GAITHERSBURG, Md. -- An advisory panel has voted 12 to 1 to recommend that the U.S. Food and Drug Administration revoke their approval of the blockbuster cancer drug Avastin -- known generically as bevacizumab -- for the treatment of advanced breast cancer.
The decision follows the results of two large clinical trials which failed to demonstrate a clinically meaningful benefit of the drug, which carries serious side effects.
The Oncologic Drugs Advisory Committee voted that Avastin -- when added to standard chemotherapy -- does not keep cancer from worsening for a long enough time to be clinically meaningful to HER2-negative, metastatic breast cancer. The panel voted that the FDA should revoke approval for Avastin manufacturer Genentech to market the drug for breast cancer.
If the FDA followed the advice of its advisory committee -- and it often does -- Avastin would still be approved to treat lung, kidney, and colon cancer. The agency will make a decision on whether to revoke approval for the drug by Sept. 17.
The FDA granted special, fast-track approval to Avastin manufacturer Genentech in 2008 to being marketing the drug for patients with metastatic breast cancer in combination with chemotherapy agent paclitaxel. The "accelerated" approval was based on positive early findings from a large clinical trial sponsored by the company.
But the two clinical trials of nearly 2,000 breast cancer patients that Genentech submitted to move from accelerated approval to standard approval failed to confirm the magnitude of progression-free survival seen in the earlier study, FDA reviewers and the panel concluded.
The panel voted unanimously -- 12 to 0 -- that the two new trials, taken together, failed to demonstrate enough benefit to using Avastin to warrant the drugs' risks, which include serious adverse events, including a small risk of death, as well as other side effects such as bleeding and hypertension.
"We have definitive evidence that Avastin causes serious and life-threatening side effects," said panel chairman Dr. Wyndham Wilson, chief of the lymphoma section at the National Institutes of Health. "We've seen another studies that show no overall improve in quality of lives people have ... and there hasn't been evidence shown that it has led to clinical benefit."
Moreover, the results suggested to researchers that those taking the drug survived no longer than those who did not.

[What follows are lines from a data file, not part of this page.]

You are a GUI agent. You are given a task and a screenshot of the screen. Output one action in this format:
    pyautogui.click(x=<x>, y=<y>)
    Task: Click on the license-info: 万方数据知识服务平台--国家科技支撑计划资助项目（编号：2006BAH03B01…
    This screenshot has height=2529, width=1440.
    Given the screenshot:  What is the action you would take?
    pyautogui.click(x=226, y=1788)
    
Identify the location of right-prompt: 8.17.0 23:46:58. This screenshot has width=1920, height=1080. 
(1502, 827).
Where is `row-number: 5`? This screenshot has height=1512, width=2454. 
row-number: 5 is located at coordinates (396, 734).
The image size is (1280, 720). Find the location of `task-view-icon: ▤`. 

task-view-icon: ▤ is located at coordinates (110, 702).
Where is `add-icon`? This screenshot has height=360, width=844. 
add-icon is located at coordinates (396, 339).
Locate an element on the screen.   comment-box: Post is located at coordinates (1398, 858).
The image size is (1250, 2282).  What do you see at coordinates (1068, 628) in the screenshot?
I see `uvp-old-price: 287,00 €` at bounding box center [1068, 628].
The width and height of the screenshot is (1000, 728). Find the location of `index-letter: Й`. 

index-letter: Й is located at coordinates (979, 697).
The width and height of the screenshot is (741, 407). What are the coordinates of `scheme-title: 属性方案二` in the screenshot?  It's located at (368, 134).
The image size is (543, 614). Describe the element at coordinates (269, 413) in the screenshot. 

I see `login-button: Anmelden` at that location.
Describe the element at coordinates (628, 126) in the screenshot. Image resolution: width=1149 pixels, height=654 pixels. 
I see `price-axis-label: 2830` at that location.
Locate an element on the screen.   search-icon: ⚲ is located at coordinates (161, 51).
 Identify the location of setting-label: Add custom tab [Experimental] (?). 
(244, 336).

"Survival trumps everything, and we haven't shown a survival benefit here," said Dr. Ronald Richardson, a medical oncologist at the Mayo Clinic.
Genentech argued that even small gains in progression-free survival are clinically meaningful and that additional weeks where tumors don't worsen translate to improved quality of life. The committee was skeptical of that claim.
"We stand by the data we presented today on Avastin in advanced breast cancer, and believe Avastin should be an option for patients with this incurable disease," the company said in a release.
Avastin also is also used treat recurrent glioblastoma under accelerated approval.